WORK INSTRUCTIONS
Copy the rows starting at the one that contains "The width and" and ending with the last row, including the requests, and shift every coordinate in the answers down by 59. Leave the pictures out.

SOURCE MATERIAL
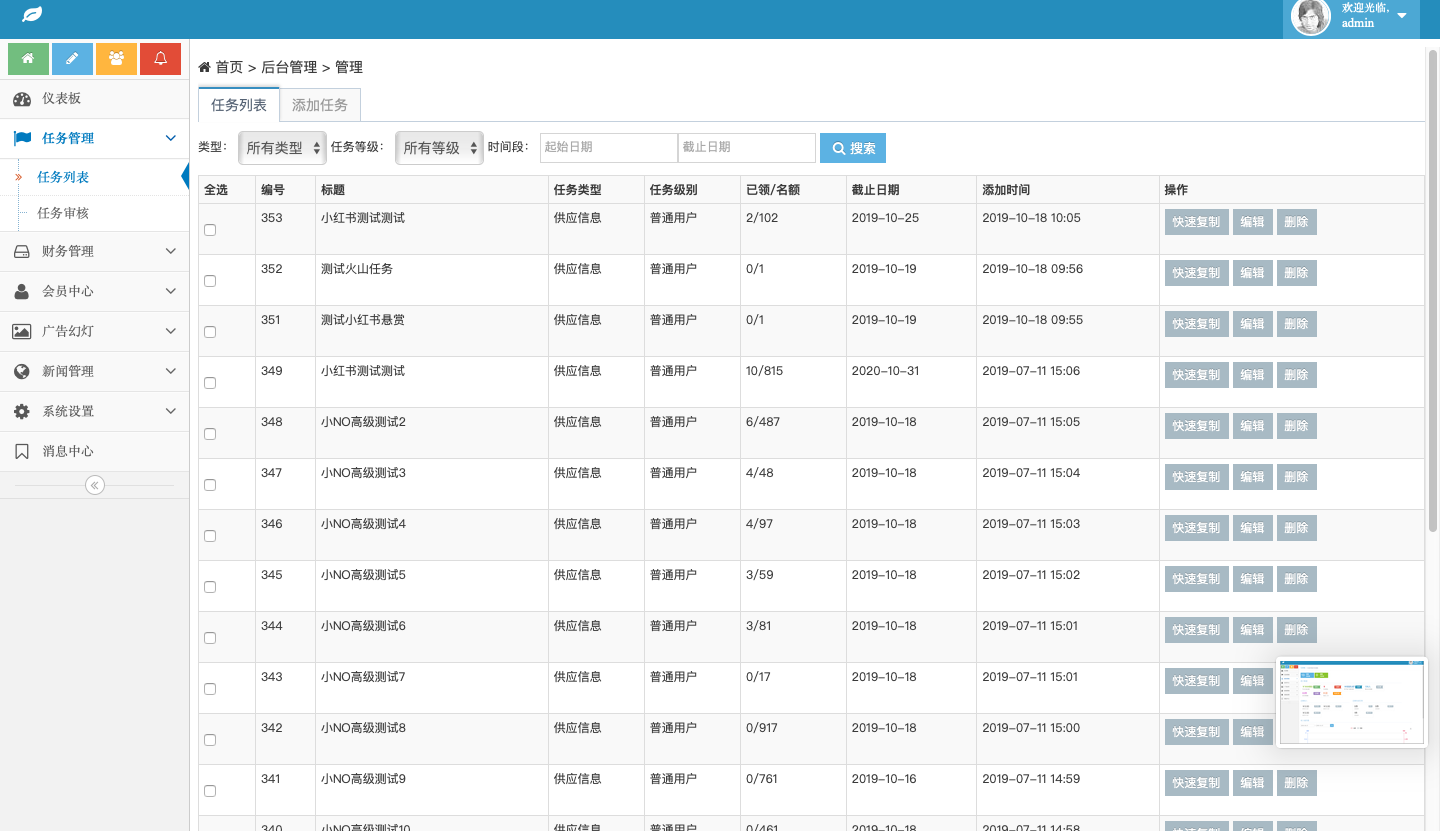This screenshot has height=831, width=1440.
Task: Open the 所有等级 task level dropdown
Action: [440, 148]
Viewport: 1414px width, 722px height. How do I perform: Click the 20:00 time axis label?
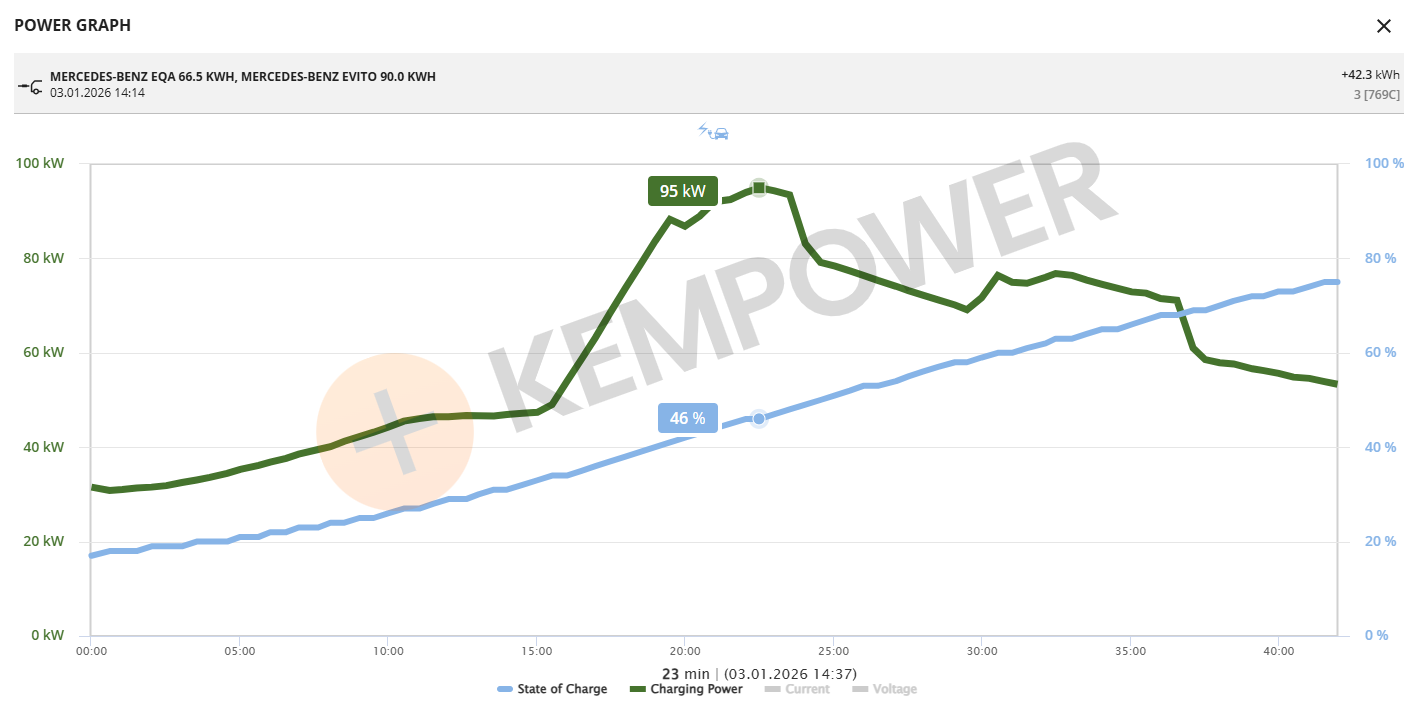coord(685,652)
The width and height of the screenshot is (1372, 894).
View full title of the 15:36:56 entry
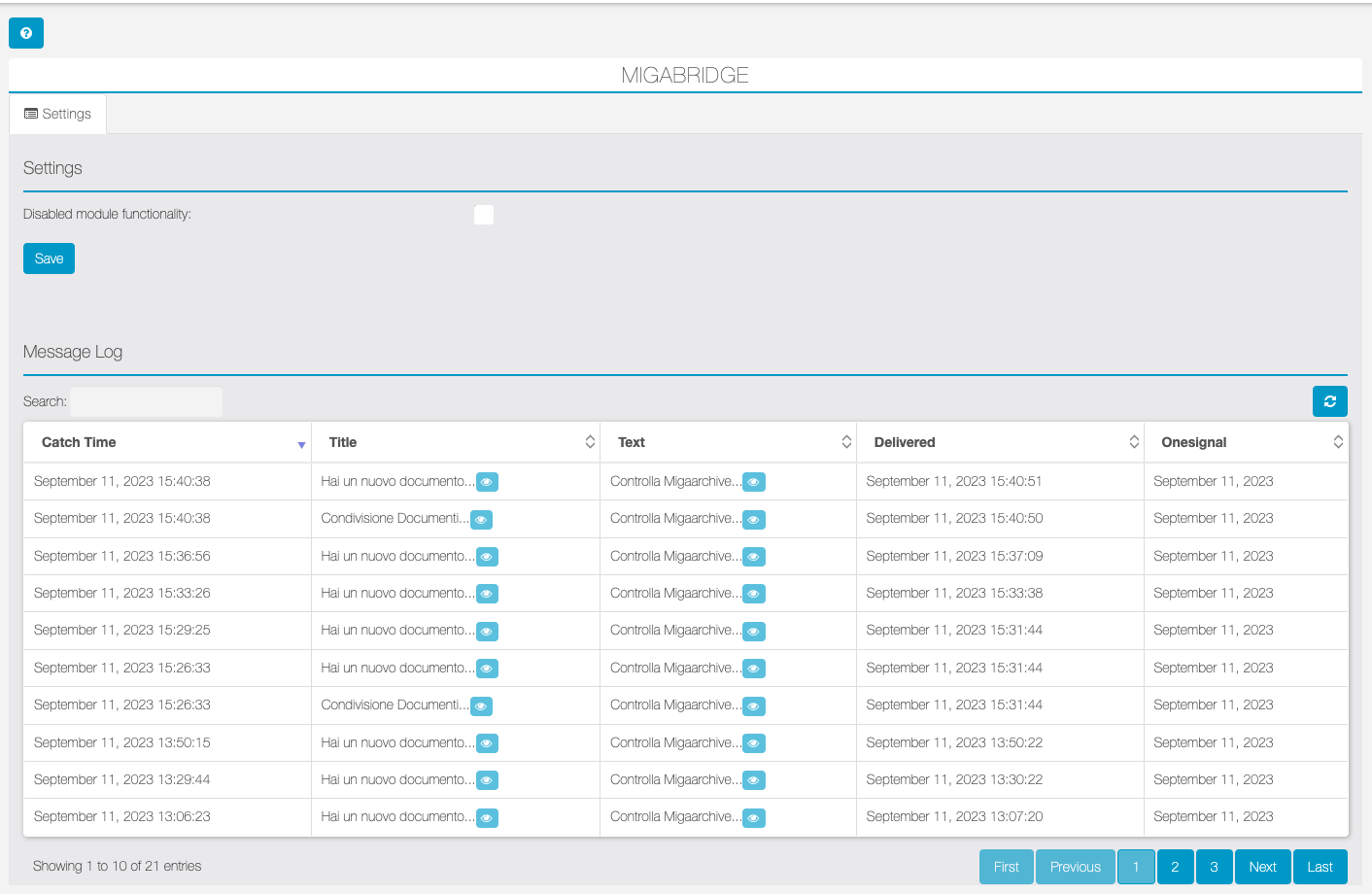pyautogui.click(x=487, y=557)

REPLY TO THE EXERCISE
The width and height of the screenshot is (1372, 894).
View full title of the 15:36:56 entry
pyautogui.click(x=428, y=498)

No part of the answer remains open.